Maid-Rite is an American casual dining franchise restaurant chain.  Before it became a restaurant chain, it was a single restaurant, opened in 1926 by Fred Angell. By the end of the 1920s, four franchises were granted; these four restaurants are still in operation.

Maid-Rite Corporation's CEO and president is Bradley L. Burt. The corporate headquarters are located in Des Moines, Iowa.  As of August 2019, Maid-Rite had 32 locations in Ohio, Iowa, Nebraska, Illinois, Minnesota, and Missouri. The Quincy, Illinois, location was featured in the Food Network show Feasting on Asphalt.

History

Fred Angell was a butcher in Muscatine, Iowa, who combined a special cut and grind of meat with a selected set of spices and created the Maid-Rite sandwich, which is not a traditional hamburger. Rather, it is called a "loose meat" sandwich. While the component meat is similar, the Maid-Rite sandwich's meat is not formed into a patty, making it similar to a sloppy joe  without the tomato-based sauce.

Restaurants

Angell opened his first restaurant in Muscatine, which was strictly walk-up. Later, a new eat-in building was opened.  He and his son, Francis Angell, opened a second restaurant, featuring a "car hop" or drive-in service. This was the first such service of this kind in the United States; A&W Restaurants and White Castle Restaurants replicated this service shortly thereafter.

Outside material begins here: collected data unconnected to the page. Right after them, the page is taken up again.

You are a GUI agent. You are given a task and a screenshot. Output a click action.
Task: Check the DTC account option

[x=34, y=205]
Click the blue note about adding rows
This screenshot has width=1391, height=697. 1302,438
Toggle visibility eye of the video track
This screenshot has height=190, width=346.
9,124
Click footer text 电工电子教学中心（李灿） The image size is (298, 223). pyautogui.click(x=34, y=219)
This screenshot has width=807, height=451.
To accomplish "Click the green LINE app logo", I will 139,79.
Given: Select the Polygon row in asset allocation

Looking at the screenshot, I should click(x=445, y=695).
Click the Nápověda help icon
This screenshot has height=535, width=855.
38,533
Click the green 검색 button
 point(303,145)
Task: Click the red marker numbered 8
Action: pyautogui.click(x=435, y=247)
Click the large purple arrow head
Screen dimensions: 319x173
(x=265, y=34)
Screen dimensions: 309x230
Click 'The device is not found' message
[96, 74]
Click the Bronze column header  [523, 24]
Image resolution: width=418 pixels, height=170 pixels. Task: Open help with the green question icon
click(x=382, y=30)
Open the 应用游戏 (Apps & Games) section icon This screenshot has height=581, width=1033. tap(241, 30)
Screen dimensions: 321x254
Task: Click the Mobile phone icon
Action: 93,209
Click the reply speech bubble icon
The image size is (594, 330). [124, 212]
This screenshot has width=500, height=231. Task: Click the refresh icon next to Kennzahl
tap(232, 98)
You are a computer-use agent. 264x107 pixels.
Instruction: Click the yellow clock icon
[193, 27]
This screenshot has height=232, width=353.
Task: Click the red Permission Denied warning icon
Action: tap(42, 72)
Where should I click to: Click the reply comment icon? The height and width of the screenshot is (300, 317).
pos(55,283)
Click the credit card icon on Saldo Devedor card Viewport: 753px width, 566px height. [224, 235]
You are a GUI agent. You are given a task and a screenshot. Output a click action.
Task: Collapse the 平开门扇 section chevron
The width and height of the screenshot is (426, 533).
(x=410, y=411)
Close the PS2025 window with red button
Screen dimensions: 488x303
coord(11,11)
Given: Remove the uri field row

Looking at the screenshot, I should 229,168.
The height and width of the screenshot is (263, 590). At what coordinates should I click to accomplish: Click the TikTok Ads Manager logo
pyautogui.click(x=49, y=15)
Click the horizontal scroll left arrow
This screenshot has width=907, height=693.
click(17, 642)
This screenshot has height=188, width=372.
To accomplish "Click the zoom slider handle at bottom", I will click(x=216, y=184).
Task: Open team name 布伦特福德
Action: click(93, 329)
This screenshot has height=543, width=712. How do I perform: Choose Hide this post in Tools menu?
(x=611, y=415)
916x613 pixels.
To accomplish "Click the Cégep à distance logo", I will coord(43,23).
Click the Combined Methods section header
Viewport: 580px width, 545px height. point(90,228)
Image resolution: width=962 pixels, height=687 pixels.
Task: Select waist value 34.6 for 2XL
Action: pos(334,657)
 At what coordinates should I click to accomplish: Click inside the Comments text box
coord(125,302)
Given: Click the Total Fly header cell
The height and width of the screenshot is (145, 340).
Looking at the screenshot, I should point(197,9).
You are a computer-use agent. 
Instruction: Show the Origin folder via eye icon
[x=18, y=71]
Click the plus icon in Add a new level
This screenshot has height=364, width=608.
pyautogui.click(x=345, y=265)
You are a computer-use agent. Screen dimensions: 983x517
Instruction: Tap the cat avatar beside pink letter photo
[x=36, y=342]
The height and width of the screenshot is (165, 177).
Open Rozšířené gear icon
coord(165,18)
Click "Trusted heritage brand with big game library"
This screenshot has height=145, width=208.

The first franchise was opened in Durant, Iowa, which still maintains a Maid-Rite restaurant. Maid-Rite began to grow in the number of franchises throughout the United States under the direction of William Angell, the grandson of the founder.

Sale
The Angell family had controlling interest in the franchise until 1984, when it was sold to a partnership of Clayton Blue, a farmer from Russell, Iowa, and John Gillotti, a contractor from Des Moines. (The original Maid-Rite restaurants in Muscatine were sold to Gary Kopf, a local businessman who also operated vending companies, family restaurants and bakeries.)

Blue had plans to expand the chain into a worldwide operation and sell stock to the public; however, after Blue defaulted on the contract to buy Maid-Rite, Gillotti purchased the chain outright in 1988. Gillotti died in 1991, prompting a legal battle between Blue's family and Gillotti's heirs over the chain's ownership. After the Polk County District Court issued an injunction in 1992 that prohibited any new Maid-Rite franchises, the court awarded the Gillotti family ownership of the 138-store chain in 1995. Issues with franchise fees and product quality led to a number of restaurants closing, however, and by 2002 the number of Maid-Rite stores had dropped to 83.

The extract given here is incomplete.